2.5 The Restorers (ModelRestorer & CLIPRestorer)

This is your first-aid kit. When you push merges too hard, push Tuners into overdrive, or stack too many LoRAs, the model’s math breaks. We call this a "fried" model.

  • What it does: Acts as a ceiling to iron out broken math. It uses global_variance_limit to shave off extreme weight spikes, and global_offset_fix to pull the math back to a neutral zero.

  • Why you care: If your generated images are coming out with deep-fried contrast, weird neon color hazes, or static artifacts, your weights have drifted too far.

  • How to use it: Drop the variance limit to, for example, 20.0 for a mild fix, or 10.0 for aggressive flattening to kill color burns.
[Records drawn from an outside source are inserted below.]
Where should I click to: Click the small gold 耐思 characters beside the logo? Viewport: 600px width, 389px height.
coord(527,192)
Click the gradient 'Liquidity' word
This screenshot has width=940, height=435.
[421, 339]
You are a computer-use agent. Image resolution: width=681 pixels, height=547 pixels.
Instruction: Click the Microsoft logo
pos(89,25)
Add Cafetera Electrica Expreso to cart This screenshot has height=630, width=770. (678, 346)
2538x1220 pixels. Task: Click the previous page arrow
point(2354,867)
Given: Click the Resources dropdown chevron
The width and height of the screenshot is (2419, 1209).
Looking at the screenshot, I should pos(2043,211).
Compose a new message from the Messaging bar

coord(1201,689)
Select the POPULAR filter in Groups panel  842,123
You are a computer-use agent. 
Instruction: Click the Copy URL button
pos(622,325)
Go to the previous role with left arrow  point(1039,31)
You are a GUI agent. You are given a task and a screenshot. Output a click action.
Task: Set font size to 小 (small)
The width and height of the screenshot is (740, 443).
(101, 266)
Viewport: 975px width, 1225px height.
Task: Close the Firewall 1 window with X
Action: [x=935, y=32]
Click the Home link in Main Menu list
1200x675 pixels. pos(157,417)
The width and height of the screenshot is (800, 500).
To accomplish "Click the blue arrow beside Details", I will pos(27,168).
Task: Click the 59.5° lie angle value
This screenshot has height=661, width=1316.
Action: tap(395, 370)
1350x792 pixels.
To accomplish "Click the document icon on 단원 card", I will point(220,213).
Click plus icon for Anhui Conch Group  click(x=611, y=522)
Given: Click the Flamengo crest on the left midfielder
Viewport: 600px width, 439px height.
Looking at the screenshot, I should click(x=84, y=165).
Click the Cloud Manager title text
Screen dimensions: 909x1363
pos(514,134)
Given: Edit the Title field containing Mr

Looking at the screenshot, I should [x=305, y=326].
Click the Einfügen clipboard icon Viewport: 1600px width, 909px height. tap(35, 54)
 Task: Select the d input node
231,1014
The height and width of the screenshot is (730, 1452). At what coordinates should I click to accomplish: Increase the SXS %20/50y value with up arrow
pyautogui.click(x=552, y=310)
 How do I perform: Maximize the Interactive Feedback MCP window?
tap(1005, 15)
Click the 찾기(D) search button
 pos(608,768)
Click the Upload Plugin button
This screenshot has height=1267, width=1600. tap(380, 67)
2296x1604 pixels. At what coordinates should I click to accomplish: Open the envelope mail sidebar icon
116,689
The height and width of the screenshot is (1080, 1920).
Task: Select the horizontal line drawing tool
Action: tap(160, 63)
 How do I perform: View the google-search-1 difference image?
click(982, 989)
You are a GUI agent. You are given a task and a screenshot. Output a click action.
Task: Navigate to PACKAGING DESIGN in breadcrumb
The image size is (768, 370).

Setting the global_offset_fix (or any specific block offset modifier) to 0.1 or 0.2 executes a partial correction.

Mechanics of the Offset Fix

  • Calculation: The node calculates the mathematical mean (average value) of the specific baked tensor's weights.

  • Application: An offset of 0.1 subtracts exactly 10% of that mean from the tensor's values.

  • Result: It nudges the tensor's weight distribution closer to zero, mitigating drift without completely eliminating the original mean.

This whole workflow is modular

Use the groups as "Fat Nodes" and feel free to concatenate them in order to shape the model and the CLIP as you want!

Tip: The CLIP is much more complex to handle than the model, I highly suggest to start from the model side of things.